* _WORK REQUEST_: With both ends included, repeat exactly the lines of the entries below from the one containing "Switch to the 财经 tab" down to the one containing "You are a computer-use agent. 839x435 pixels.", and no others.

* _SOURCE INFORMATION_:
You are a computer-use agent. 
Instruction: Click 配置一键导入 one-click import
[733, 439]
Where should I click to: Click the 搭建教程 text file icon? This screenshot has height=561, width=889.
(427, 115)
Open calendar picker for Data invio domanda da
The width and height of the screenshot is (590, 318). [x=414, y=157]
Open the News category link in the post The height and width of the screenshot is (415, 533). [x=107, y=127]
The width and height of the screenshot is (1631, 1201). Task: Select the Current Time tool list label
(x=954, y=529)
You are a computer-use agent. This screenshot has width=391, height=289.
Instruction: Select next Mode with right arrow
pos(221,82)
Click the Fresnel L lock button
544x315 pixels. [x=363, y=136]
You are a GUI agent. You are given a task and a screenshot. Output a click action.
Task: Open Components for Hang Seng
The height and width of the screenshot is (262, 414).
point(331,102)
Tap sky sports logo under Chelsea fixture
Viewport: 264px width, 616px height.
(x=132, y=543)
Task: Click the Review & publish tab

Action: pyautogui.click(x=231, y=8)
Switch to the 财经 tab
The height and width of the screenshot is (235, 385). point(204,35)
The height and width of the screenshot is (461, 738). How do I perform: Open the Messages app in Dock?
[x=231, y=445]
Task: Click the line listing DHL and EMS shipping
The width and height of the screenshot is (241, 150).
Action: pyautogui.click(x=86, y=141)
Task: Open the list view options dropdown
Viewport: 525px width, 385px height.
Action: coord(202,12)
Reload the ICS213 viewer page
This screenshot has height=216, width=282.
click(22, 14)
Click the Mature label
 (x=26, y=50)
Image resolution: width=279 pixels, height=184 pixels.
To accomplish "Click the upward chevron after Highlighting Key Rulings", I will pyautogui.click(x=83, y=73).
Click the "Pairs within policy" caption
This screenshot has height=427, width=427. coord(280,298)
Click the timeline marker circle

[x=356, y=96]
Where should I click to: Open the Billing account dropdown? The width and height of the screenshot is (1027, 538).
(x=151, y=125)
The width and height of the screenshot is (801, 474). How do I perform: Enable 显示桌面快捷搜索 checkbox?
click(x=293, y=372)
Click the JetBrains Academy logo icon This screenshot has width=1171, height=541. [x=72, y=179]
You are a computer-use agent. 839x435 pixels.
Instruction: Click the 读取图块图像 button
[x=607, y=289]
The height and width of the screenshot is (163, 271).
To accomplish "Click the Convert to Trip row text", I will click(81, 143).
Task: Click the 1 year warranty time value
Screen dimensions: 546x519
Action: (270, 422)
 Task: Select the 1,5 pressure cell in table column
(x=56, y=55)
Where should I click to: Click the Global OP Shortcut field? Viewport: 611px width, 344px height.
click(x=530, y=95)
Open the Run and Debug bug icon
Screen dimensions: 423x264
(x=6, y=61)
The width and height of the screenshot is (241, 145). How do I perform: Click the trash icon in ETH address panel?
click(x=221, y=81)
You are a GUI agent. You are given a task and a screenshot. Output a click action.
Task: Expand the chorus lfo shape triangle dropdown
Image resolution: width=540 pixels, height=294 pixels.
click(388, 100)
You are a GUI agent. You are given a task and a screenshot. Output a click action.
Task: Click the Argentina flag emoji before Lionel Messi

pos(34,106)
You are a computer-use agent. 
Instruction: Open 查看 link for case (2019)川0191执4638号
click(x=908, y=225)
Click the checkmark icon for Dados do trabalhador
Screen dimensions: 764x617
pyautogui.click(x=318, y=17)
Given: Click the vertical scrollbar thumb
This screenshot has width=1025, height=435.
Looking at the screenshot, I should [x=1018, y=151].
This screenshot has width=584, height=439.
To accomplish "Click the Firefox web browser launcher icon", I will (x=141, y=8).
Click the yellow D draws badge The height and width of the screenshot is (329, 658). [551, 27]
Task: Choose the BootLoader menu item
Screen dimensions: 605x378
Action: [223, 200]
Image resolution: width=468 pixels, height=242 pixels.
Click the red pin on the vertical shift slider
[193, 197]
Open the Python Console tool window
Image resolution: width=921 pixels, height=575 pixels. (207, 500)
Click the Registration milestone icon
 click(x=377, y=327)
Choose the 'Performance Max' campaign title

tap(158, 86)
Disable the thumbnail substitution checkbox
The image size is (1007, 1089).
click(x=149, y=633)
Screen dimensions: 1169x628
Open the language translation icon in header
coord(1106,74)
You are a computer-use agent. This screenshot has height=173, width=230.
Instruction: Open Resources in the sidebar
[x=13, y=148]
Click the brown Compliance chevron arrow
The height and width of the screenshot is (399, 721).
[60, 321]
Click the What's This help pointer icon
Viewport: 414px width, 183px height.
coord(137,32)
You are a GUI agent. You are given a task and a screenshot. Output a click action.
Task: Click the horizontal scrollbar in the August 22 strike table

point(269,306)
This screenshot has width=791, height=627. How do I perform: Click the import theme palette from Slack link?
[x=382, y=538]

* _FINISHED TASK_:
Switch to the 财经 tab
The height and width of the screenshot is (235, 385). point(204,35)
The height and width of the screenshot is (461, 738). How do I perform: Open the Messages app in Dock?
[x=231, y=445]
Task: Click the line listing DHL and EMS shipping
The width and height of the screenshot is (241, 150).
Action: pyautogui.click(x=86, y=141)
Task: Open the list view options dropdown
Viewport: 525px width, 385px height.
Action: coord(202,12)
Reload the ICS213 viewer page
This screenshot has height=216, width=282.
click(22, 14)
Click the Mature label
 (x=26, y=50)
Image resolution: width=279 pixels, height=184 pixels.
To accomplish "Click the upward chevron after Highlighting Key Rulings", I will pyautogui.click(x=83, y=73).
Click the "Pairs within policy" caption
This screenshot has height=427, width=427. coord(280,298)
Click the timeline marker circle

[x=356, y=96]
Where should I click to: Open the Billing account dropdown? The width and height of the screenshot is (1027, 538).
(x=151, y=125)
The width and height of the screenshot is (801, 474). How do I perform: Enable 显示桌面快捷搜索 checkbox?
click(x=293, y=372)
Click the JetBrains Academy logo icon This screenshot has width=1171, height=541. [x=72, y=179]
You are a computer-use agent. 839x435 pixels.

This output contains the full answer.